En la madrugada el Conde llegó extremadamente cansado a sus aposentos, así que una vez que comprobó que el hombre herido se encontraba estable, él solo se cambió de ropa a una más cómoda para dormir, se acostó a su lado y se dejó caer irremediablemente en las más profundas garras del sueño.

En la mañana posterior, Vincent despertó sin sentir el calor del otro hombre a su lado, y extrañado abrió los ojos con pereza.

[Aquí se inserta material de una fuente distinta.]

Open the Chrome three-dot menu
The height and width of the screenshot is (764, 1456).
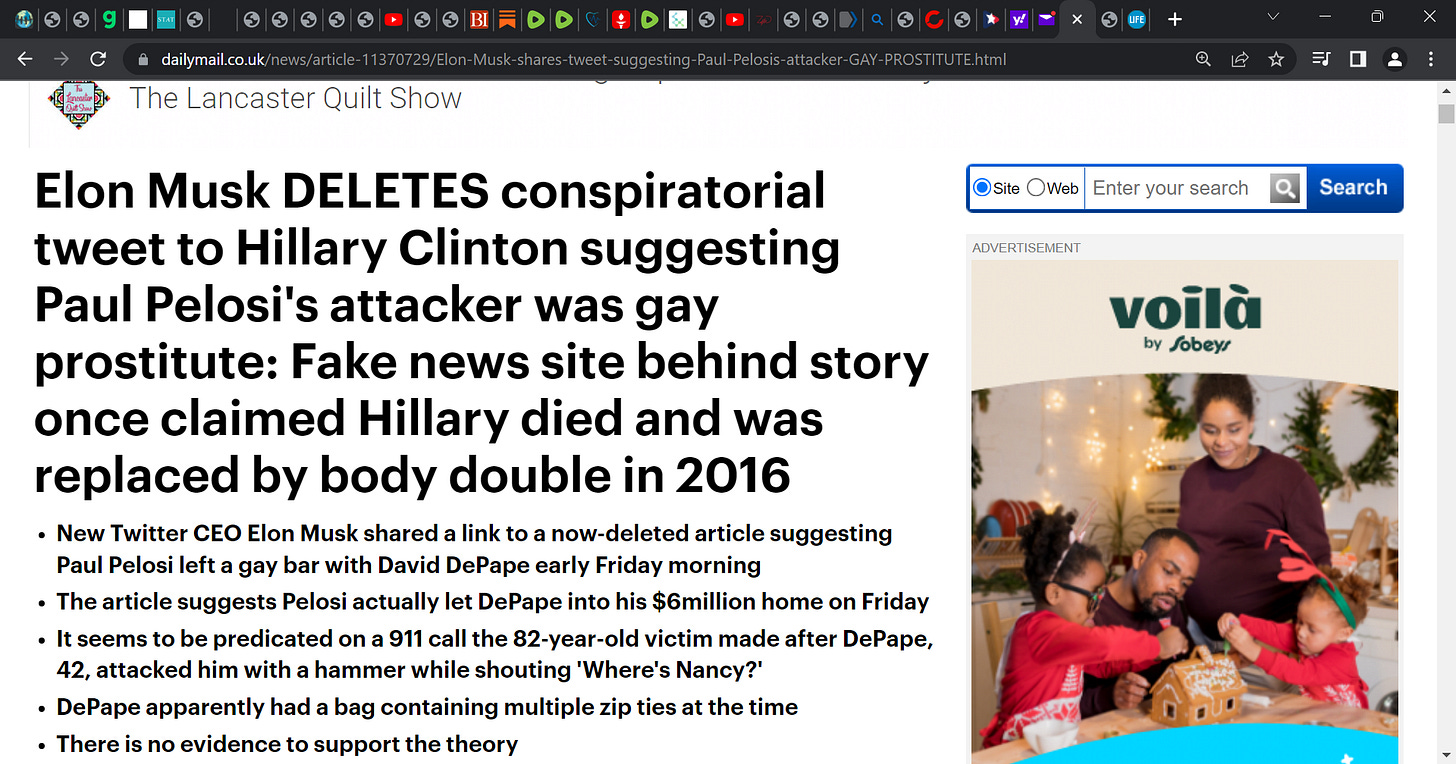1431,59
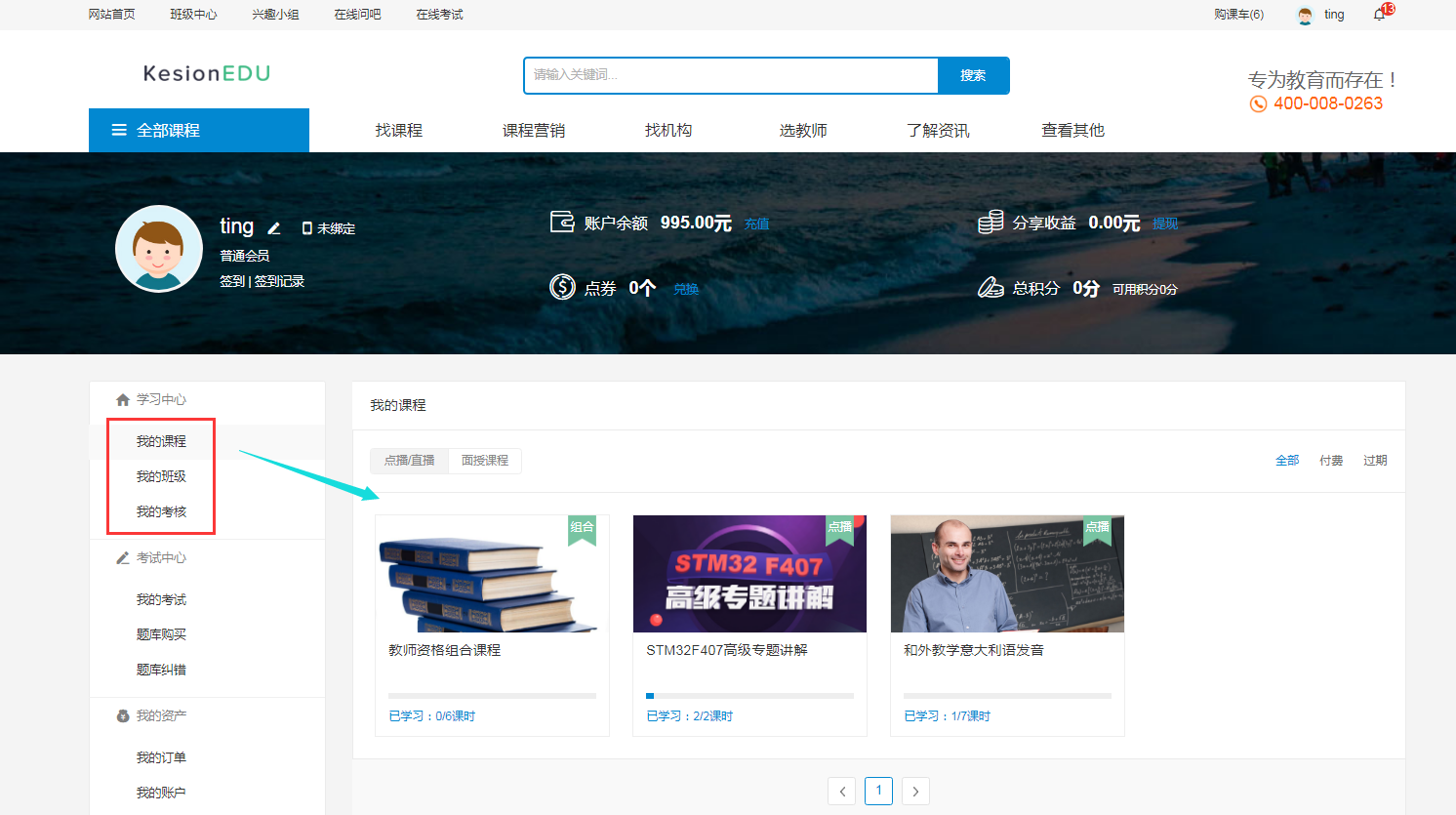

Soltó una exclamación cuando contempló que éste no estaba a su lado.

-¿¡Undertaker!?- se bajó de la cama de un brinco.

Miró a su alrededor aterrado por la preocupación, y luego al fijarse en que uno de los ventanales estaba abierto, se acercó a éste corriendo y se asomó exageradamente mirando exasperado hacia ambos lados y abajo, pero no encontró nada.

Sintió una mano helada posarse en su hombro aún sobre la camisa que llevaba puesta.

El Conde se giró con los nervios a flor de piel, pues se había asustado al sentir tal tacto y se encontró con el presunto desaparecido, de pie, húmedo aún y con una toalla a cadera como única prenda.

-¡Undertaker!- exclamó Vincent con una amplia sonrisa en sus labios a la vez que abrazaba repentinamente a su ajeno.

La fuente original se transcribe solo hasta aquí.